Het is rustig op de weg. Het gladde Nederlandse asfalt glijdt onder ons vandaan. ‘We are going on a summer holiday’, schalt het door de ruime gezinswagen. Op de bijrijderstoel probeert mijn vrouw mee te neuriën met deze knijter uit de eighties, maar dan in een compleet andere toonsoort. “Moét dat?”, hoor ik mijn dochter vertwijfeld uitroepen. Ze luistert misschien niet altijd, maar hoort kennelijk als de beste.
Dat Nederland en België sinds 1830 verschillende landen zijn, valt onderweg goed te merken. Pal op de grens met onze zuiderburen houdt het zoevende Nederlandse asfalt op en zijn het ineens Vlaamse betonplaten waarover ik de zwarte Toyota chauffeur. In de achteruitkijkspiegel zie ik drie hoofden schokken bij elke nieuwe betonplaat. “Je blijft er wél lekker wakker bij”, probeert mijn lief de moed er maar in te houden.
Eenmaal in Frankrijk is het gedaan met opschieten. Getoeter, tolpoortjes, vrachtverkeer. En Fransen. Heel veel Fransen. Vooral na de tolpoortjes vinden die het lastig om weer tussen de witte lijnen te gaan rijden. Na vijf bijna-aanrijdingen reageer ik al nauwelijks meer. Alles went. Kennelijk. Behalve de Vlaamse betonplaten dan. Die dreunen nog na in mijn hoofd. “Lang leve de paracetamol”, mompel ik, terwijl ik een dubbele dosis achterover gooi.

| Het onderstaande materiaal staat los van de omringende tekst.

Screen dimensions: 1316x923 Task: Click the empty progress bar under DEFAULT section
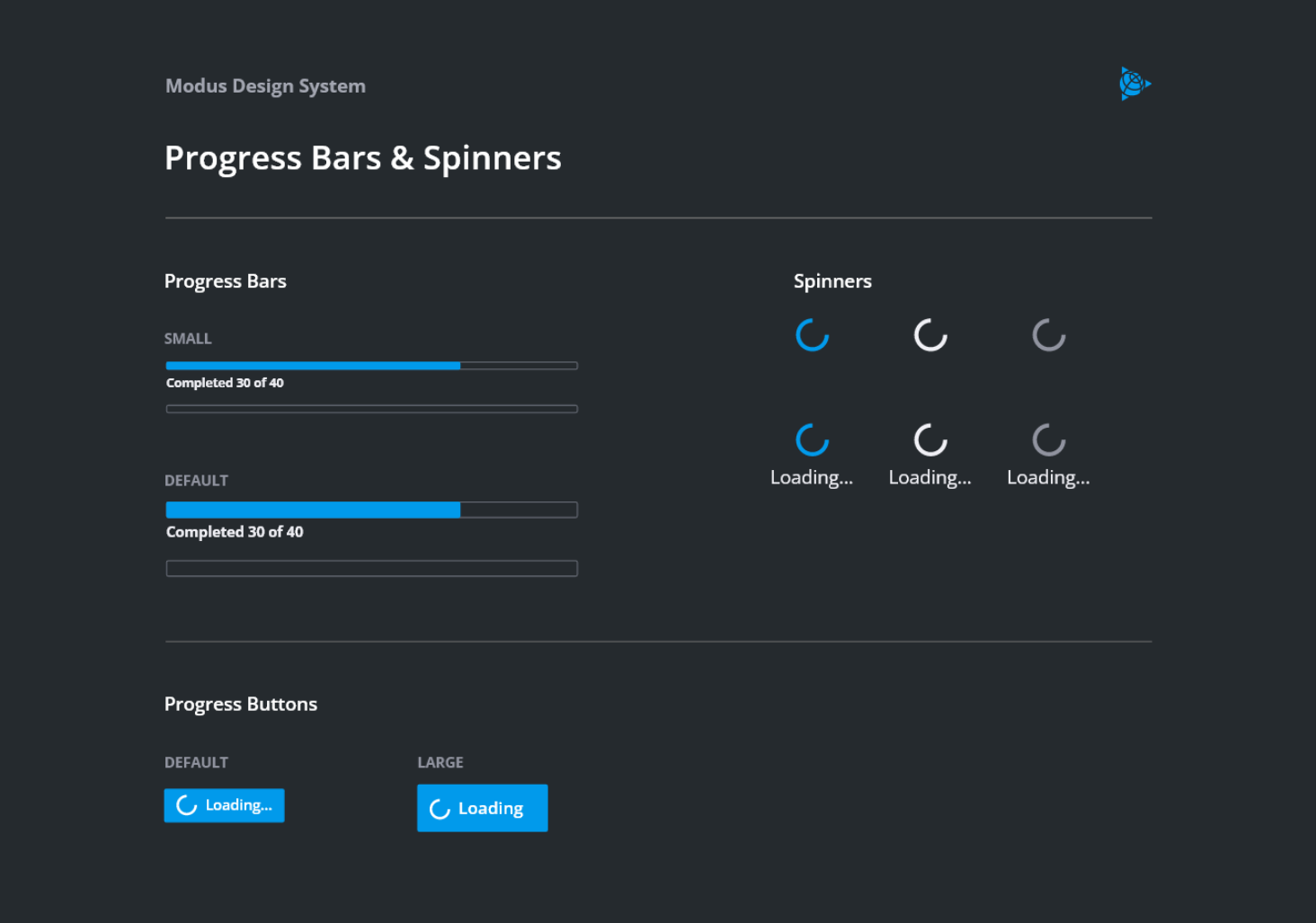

“Kijk jongens, het is nog maar honderdvierendertig kilometer”, roept mijn vrouw enthousiast. “We zijn er bijna.” Het klinkt alsof ze wil dat het waar is. Drie rollen Fruittella en vier uur later rij ik dan toch eindelijk mijn zwarte Toyota de camping op. Ik parkeer hem voor Chalet 31. Dat is Frans voor te krappe stacaravan voor veel te veel geld. Als ik buiten sta met de eerste bagage in mijn hand, voel ik een druppel. “Goh, net als thuis”, zegt zoon 2. De vakantie kan beginnen. Vive la France!